A. Within the limits of our own company records, yes we can. Data garnered by third party suppliers or service providers, no we cannot, but will include the contact details of such services in order for you to extend your enquiry, if relevant.
6. Can you provide a list of all third parties with whom you have (or may have) shared my personal data?
A. See response above…
7. Please also identify which jurisdictions that you have identified above that these third parties with whom you have or may have shared my personal data, from which these third parties have stored or can access my personal data. Please also provide insight in the legal grounds for transferring my personal data to these jurisdictions.
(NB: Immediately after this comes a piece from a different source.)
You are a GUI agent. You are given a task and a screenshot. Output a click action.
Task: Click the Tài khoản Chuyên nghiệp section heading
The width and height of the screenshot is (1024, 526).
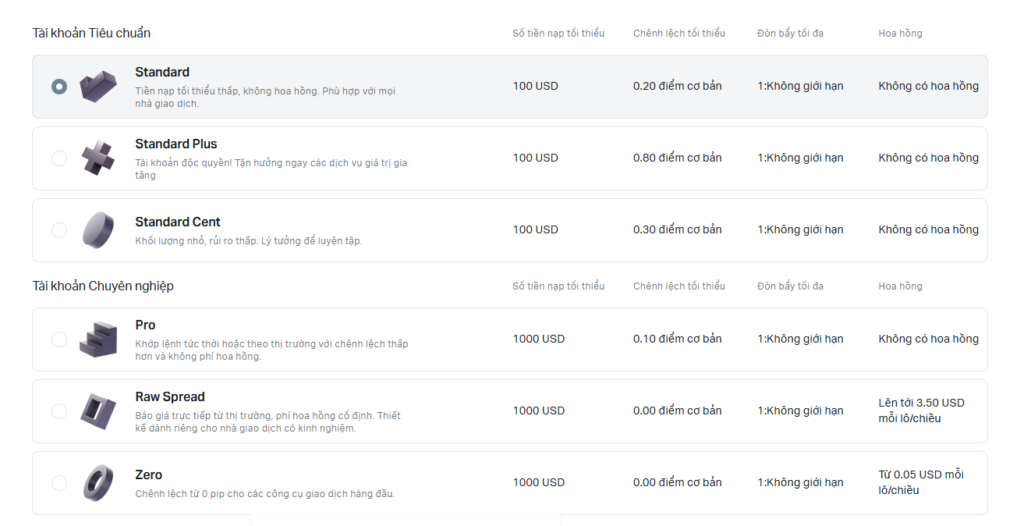click(103, 286)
Where you have done so, or are doing so, on the basis of appropriate safeguards, please provide a copy.
A. We undertake no data transfers, list sales, database swaps etc., whatever.
8. What safeguards have been put in place in relation to these third parties that you have identified in relation to the transfer of my personal data.
A. See response above…
9. Please advise how long you store my personal data, and if retention is based upon the category of personal data, please identify how long each category is retained.
10. If you are additionally collecting personal data about me from any source other than me, please provide me with all information about their source, as referred to in Article 14 of the GDPR.
A. We never trawl or crawl, purchase or swap data for wide field collection, ever…
11. I would like to know whether or not my personal data has been disclosed inadvertently by your company in the past, or as a result of a security or privacy breach.
A. We have never had a data breach of any kind…
13. What technologies or business procedures do you have to ensure that individuals within your organisation will be monitored to ensure that they do not deliberately or inadvertently disclose personal data outside your company, through e-mail, web-mail or instant messaging, or otherwise.
Please inform me whether you have backed up my personal data to tape, disk or other media, and where it is stored and how it is secured, including what steps you have taken to protect my personal data from loss or theft, and whether this includes encryption.
A. Although we operate globally, we are a very small company. Our principal Partners control and accept responsibility for data security, privacy and ethical business.No third party has direct access to our very modest client lists, account details and/or subscriptions. Within the company these are zealously guarded – with back-ups kept on portable drives stored in a secure location. (Our professional advisers and accountants can see such information in the normal execution of our business, as can our bankers for example). Otherwise, your data is not part of our normal business discourse.
14. Have you had had any circumstances in which employees or contractors have been dismissed, and/or been charged under criminal laws for accessing my personal data inappropriately, or if you are unable to determine this, of any customers, in the past twelve months?
15. What training and awareness measures you have taken in order to ensure that employees and contractors are accessing and processing my personal data in conformity with the General Data Protection Regulation?
A. GDPR has generated much comment and new work, particularly for our Partners. We work with our clients, through meetings and formal training to illuminate, codify and deliver our response to GDPR. This Q&A is one example.
We use the same methodology for our Partners and Associates too, at SmithMartin LLP.